犯人さがし
★1a.誰もいないと油断して、犯人が犯行をしゃべってしまう。
『本朝桜陰比事』巻1-4「太鞁の中はしらぬが因果」 百両が紛失する。お上が容疑者10人に、「各自の女房(または姉妹など)とともに、1日1組ずつ、大きな唐太鞁に棒を通したものを担いで、遠方の松原を回って来い」と命ずる。8日目に担いだ夫婦が、「かかる迷惑、何の因果か」「少々の難儀。百両のため」と話し合う。唐太鞁の中には小坊主が隠れており、夫婦の会話を聞いてお上に報告する。
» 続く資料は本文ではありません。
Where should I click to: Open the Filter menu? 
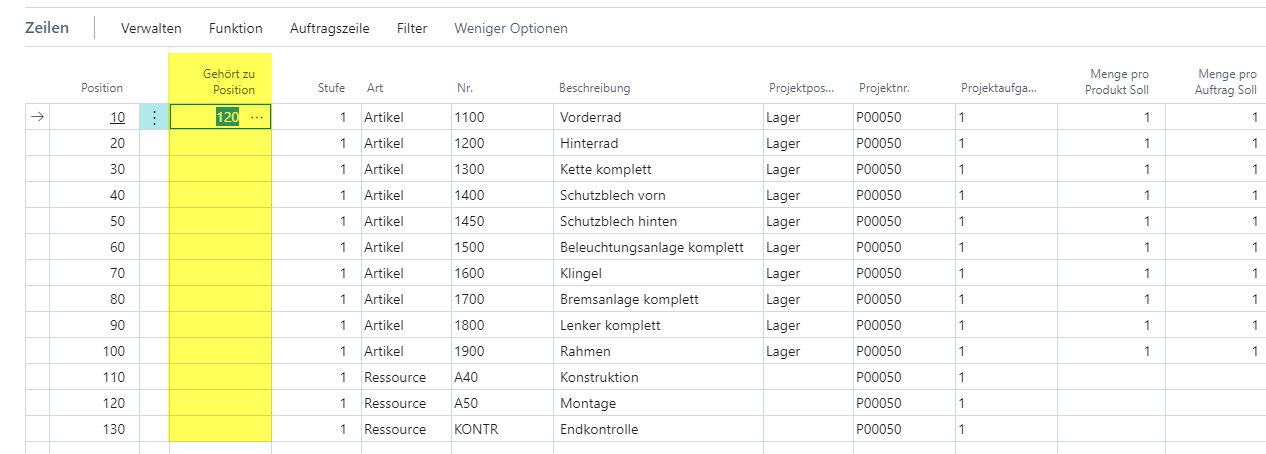point(412,28)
『大岡政談』「大岡殿頓智の事」 長屋住まいの独身男が50両を貯め、漬物桶の糠味噌の中へしまっておく。それが盗まれたので、大岡越前守が長屋の住人たちを白洲へ集め、「糠味噌に触れた手のにおいは、なかなか消えぬ。今から1人1人の手を嗅ぎに行く」と告げる。すると1人の男が手をそっと鼻へあてたので、越前守は「その者が盗人だ」と言う。
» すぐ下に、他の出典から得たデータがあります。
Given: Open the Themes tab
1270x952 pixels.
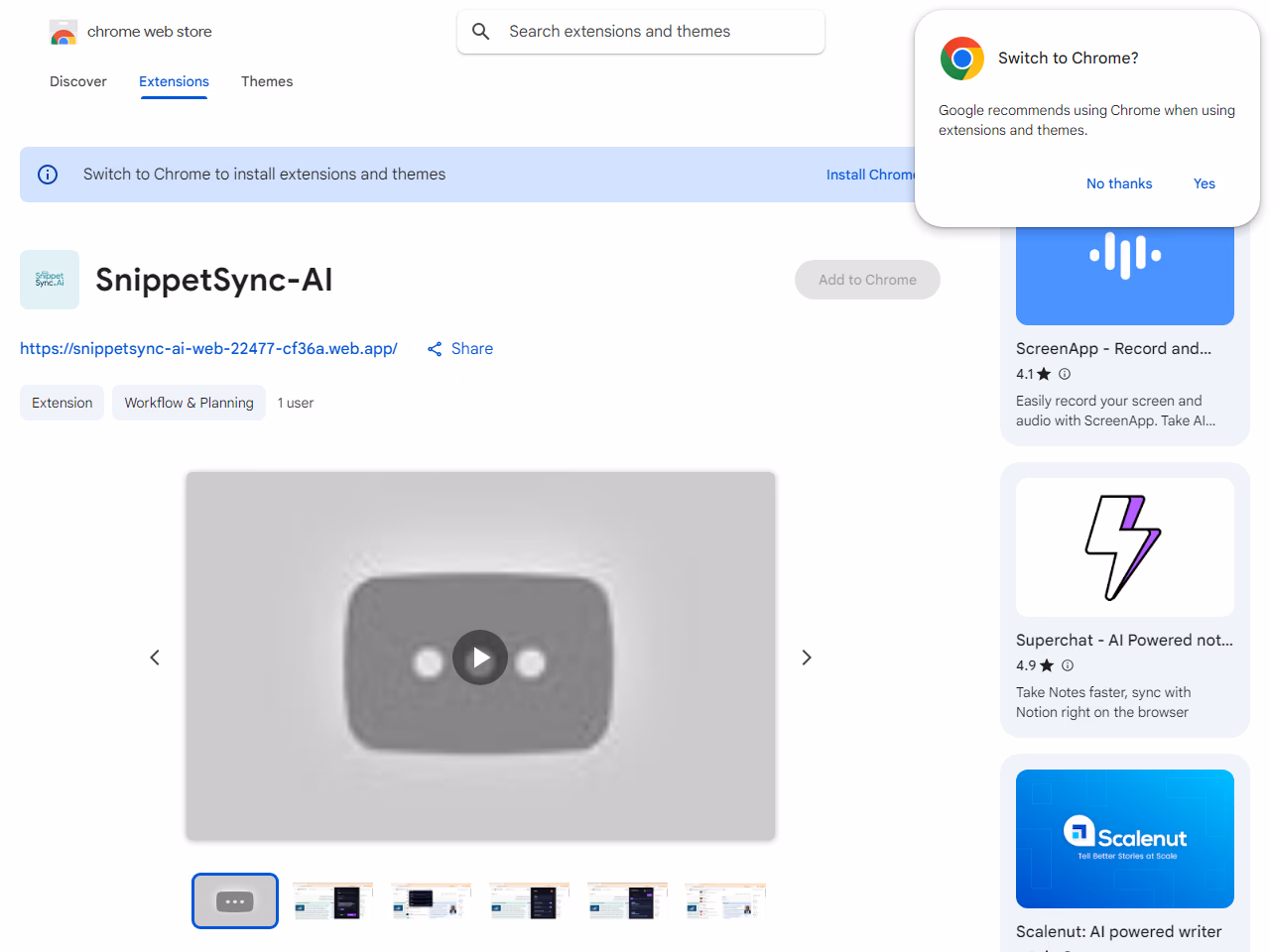Looking at the screenshot, I should pyautogui.click(x=267, y=81).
★1c.「犯人だ」と指摘されないようにしたつもりが、かえって犯人であることを明らかにしてしまった。
『夢渓筆談』「霊鐘」 囚人たちの中の1人が盗みをした。賢者の知事が、「帷(とばり)の中に霊験あらたかな鐘がある。これを1人ずつなでよ。盗人がなでれば鐘が鳴る」と言い聞かせ、ひそかに鐘に墨を塗っておく。帷から出て来た囚人たちの手にはみな墨がついていたが、1人だけ手が白かった。この男が盗みの犯人で、鐘が鳴るのを恐れて手を触れなかったのである。
『聊斎志異』巻10-401「臙脂」 賢者・施愚山公が、殺人の容疑者数人に手を洗わせ、土地神の祠へ追い入れる。公は容疑者たちに、「殺人犯の背中には、神様が印をつけるから、すぐわかる」と言う。殺人犯の男は、印をつけられないように、祠の中では背中を壁にぴったりつけ、出て来る時には背中を手でおおった。手を洗う水には煤煙(すす)が混ぜてあり、祠の壁には灰が塗ってあったので、犯人の背中には煤煙と灰がついた。
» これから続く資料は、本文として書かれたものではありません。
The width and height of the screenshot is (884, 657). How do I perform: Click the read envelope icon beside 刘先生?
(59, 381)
★2a.犯人さがしを命ずる人物が、やがて自分自身が犯人であったことを知る。
『オイディプス王』(ソポクレス) テーバイの国が疫病に襲われる。神託によれば、先王ライオスを殺した下手人をつきとめて罰することが、この災厄から逃れる唯一の方法である。現王オイディプスが、事件の再調査と犯人の探索を市民に約束する。しかし調べが進むうちに、オイディプスは自らが諸々の災厄の原因であったことを悟る。
★2b.自分自身が犯人であることを知っている裁判官が、それを隠して裁判を行なう。
『こわれがめ』(クライスト) 村長アーダムが、ある夜、村娘の部屋に侵入して迫るが、娘の婚約者が来たので逃げる途中、瓶をこわす。娘の母親は、瓶をこわしたり騒いだりしたのを、すべて婚約者のしわざと思い、翌日訴え出る。アーダムは裁判官として、自分自身が真犯人であるところの事件を裁くはめになる。
★3.犯人を一人に絞り込めず、逆に、末広がりに広がって行く。
『包囲』(星新一『ボッコちゃん』) 男が、「私」を駅のホームから突き落とそうとした。「2人の人物から、あなたを殺すよう頼まれた」と言う。「私」は2人の人物の名前と住所を手帳に書き、そのうちの1人に会いに行く。その人物もまた「2人から、あなたを殺すよう頼まれた」と答える。自分ではできないので、あの男に実行を依頼したのだという。「私」は、その2人の名前と住所を手帳に書き、会いに行く。やがて「私」は手帳を1冊書きつぶしたが、誰が「私」を殺したがっているのか、まだ捜し出せない。
★4.殺人の実行犯と被害者の接点を作らず、誰が犯人か、つきとめられないようにする。
『沼の主のつかい』(昔話) 百姓の孫四郎が、みぞうけ沼の草を毎日刈るので、沼の主である女は、姿を隠すのが日ましに難しくなった。孫四郎を捕って食いたいが、そうすると沼に主がいることがわかって、これも困る。そこで女は、「富士の裾野の高沼にいる妹に食わせよう」と考え、孫四郎を富士まで行かせた(岩手県江刺郡)→〔書き換え〕3。
*犯人と被害者の接点を作らないのは、交換殺人でも同様である→〔交換〕10の『見知らぬ乗客』(ヒッチコック)。
*1車輌に乗る12人の中から犯人を絞り込もうとするが、12人全員が犯人だった→〔共謀〕4の『オリエント急行殺人事件』(クリスティ)。